## BEGIN PASSAGE GIVEN

Information that has not been carved up into variables is unstructured “data” – though some say that’s a misnomer. Any field researcher knows when they are looking raw information in the face, and puzzling over how to collect data.


Photo by trinisands / CC BY-SA and by Archives New Zealand / CC BY

Suppose you want to collect data on how businesses fail, so you download half a million e-mails from Enron executives that preceeded the energy company’s collapse in 2001.

Message-ID: <16986095.1075852351708.JavaMail.evans@thyme>
Date: Mon, 3 Sep 2001 12:24:09 -0700 (PDT)
From: greg.whalley@enron.com
To: kenneth.lay@enron.com, j..kean@enron.com
Subject: FW: Management Committee Offsite

I'm sorry I haven't been more involved is setting this up, but I think the agenda looks kond of soft.  At a minimum, I would like to turn the schedule around and hit the hard subjects like Q3, risk management, and ...

Structuring the data for analysis does not mean you quantify everything, although certainly some information can be quantified. Rather, turning unstructured information into structured data is a process of identifying concepts, definining variables, and assigning their values (i.e. taking measurements) from the textual, audio or video content.

Possible examples for variables of different classes to associate with the Enron e-mails.

Category Example
Interval (or Numeric) timestamp, e-mail length, occurrences of a given topic
Ordered sender’s position in the company, position in process-tracing sequence of events
Categorical sender’s department in the company, sender-recipient network connections
Qualitative message topics, sentiment
Question
What distinguishes qualitative data from unstructured information?
Answer
It is the measurement of a variable that relates to a well-defined concept
It is qualitative, i.e. categorical, un-ordered and taking any value

Processing of texts, surveys, recordings, etc. into variables (whether qualitative or not), is often described as qualitiative data analysis.

Help from a computer

These are different ways of performing “feature engineering”, which requires both domain knowledge and programing skill. The feature engineer faces the dual challenges of linking concepts to variables and of creating structured data about these variables from a source of raw information.

Top of Section


Scraping

Text
by Randall Munroe / CC BY-NC

RegEx is a very flexible, and very fast, program for parsing text.

Pattern String with match
Subject:.* Subject: Re: TPS Reports
\$[0-9,]+ The ransom of $1,000,000 to Dr. Evil.
\b\S+@\S+\b E-mail info@sesync.org or tweet @SESYNC for details!

Note that “\” must be escaped in R, so the first pattern would be scripted as "\\$[0-9,]+".

Continuing with the Enron e-mails theme, begin by bringing the documents into an analysis with the tm package.

library(tm)
library(SnowballC)

docs <- VCorpus(DirSource("data/enron"))
> meta(docs[[1]])
  author       : character(0)
  datetimestamp: 2018-08-28 20:57:09
  description  : character(0)
  heading      : character(0)
  id           : 10001529.1075861306591.txt
  language     : en
  origin       : character(0)

## END PASSAGE GIVEN
## BEGIN DATA BLOCK

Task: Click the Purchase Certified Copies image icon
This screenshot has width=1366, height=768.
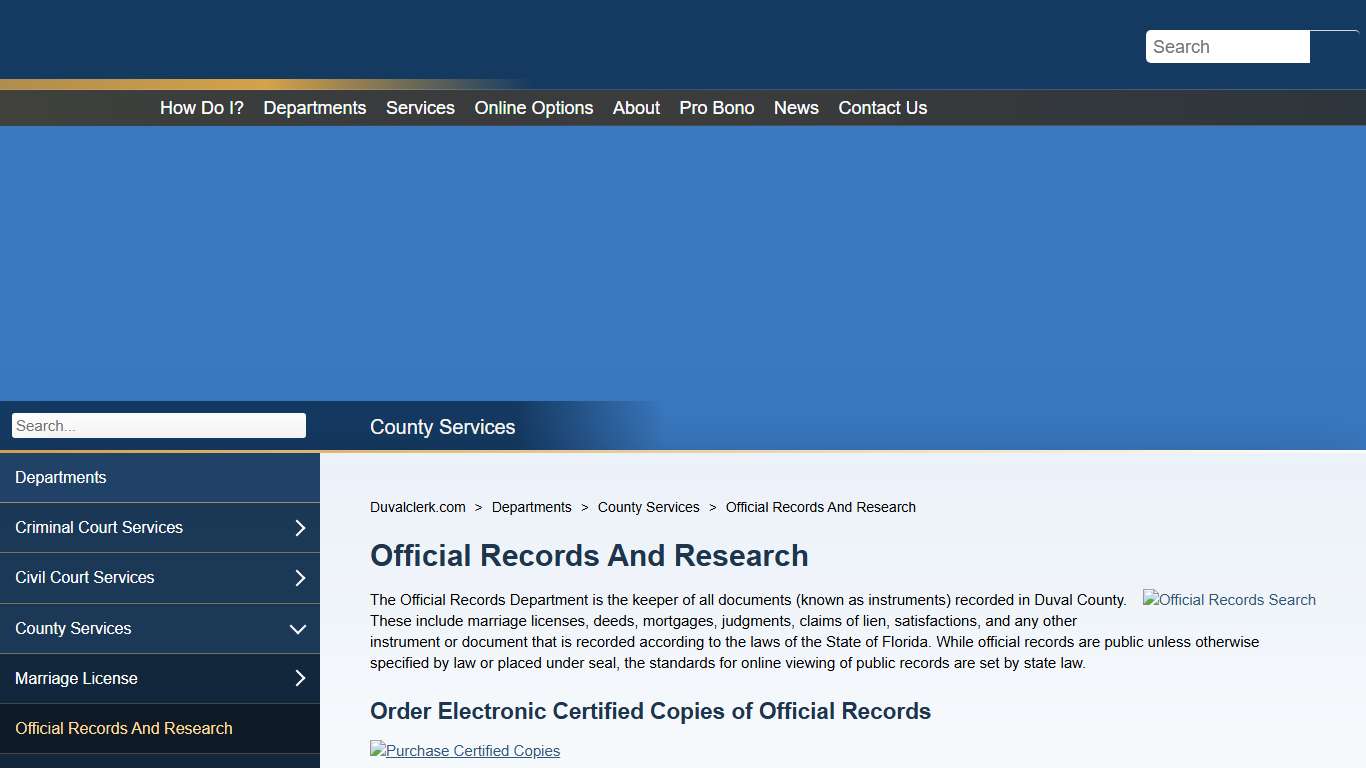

## END DATA BLOCK

WHAT TO DO -
(a) Reproduce the part of the tutorial on structuring unstructured data that runs from "RegEx is a very" up to and including "the tm package.".
(b) Which R package does the tutorial on structuring unstructured data use to bring the Enron documents into an analysis?
(c) Pick up the tutorial on structuring unstructured data after its final line and carry it forward.

TASK ANSWERS -
(a)
RegEx is a very flexible, and very fast, program for parsing text.

Pattern String with match
Subject:.* Subject: Re: TPS Reports
\$[0-9,]+ The ransom of $1,000,000 to Dr. Evil.
\b\S+@\S+\b E-mail info@sesync.org or tweet @SESYNC for details!

Note that “\” must be escaped in R, so the first pattern would be scripted as "\\$[0-9,]+".

Continuing with the Enron e-mails theme, begin by bringing the documents into an analysis with the tm package.

(b) The tm package.

(c)
> content(docs[[1]])
 [1] "Message-ID: <10001529.1075861306591.JavaMail.evans@thyme>"                                        
 [2] "Date: Wed, 7 Nov 2001 13:58:24 -0800 (PST)"                                                       
 [3] "From: dutch.quigley@enron.com"                                                                    
 [4] "To: frthis@aol.com"                                                                               
 [5] "Subject: RE: seeing as mark won't answer my e-mails...."                                          
 [6] "Mime-Version: 1.0"                                                                                
 [7] "Content-Type: text/plain; charset=us-ascii"                                                       
 [8] "Content-Transfer-Encoding: 7bit"                                                                  
 [9] "X-From: Quigley, Dutch </O=ENRON/OU=NA/CN=RECIPIENTS/CN=DQUIGLE>"                                 
[10] "X-To: 'Frthis@aol.com@ENRON'"                                                                     
[11] "X-cc: "                                                                                           
[12] "X-bcc: "                                                                                          
[13] "X-Folder: \\DQUIGLE (Non-Privileged)\\Quigley, Dutch\\Sent Items"                                 
[14] "X-Origin: Quigley-D"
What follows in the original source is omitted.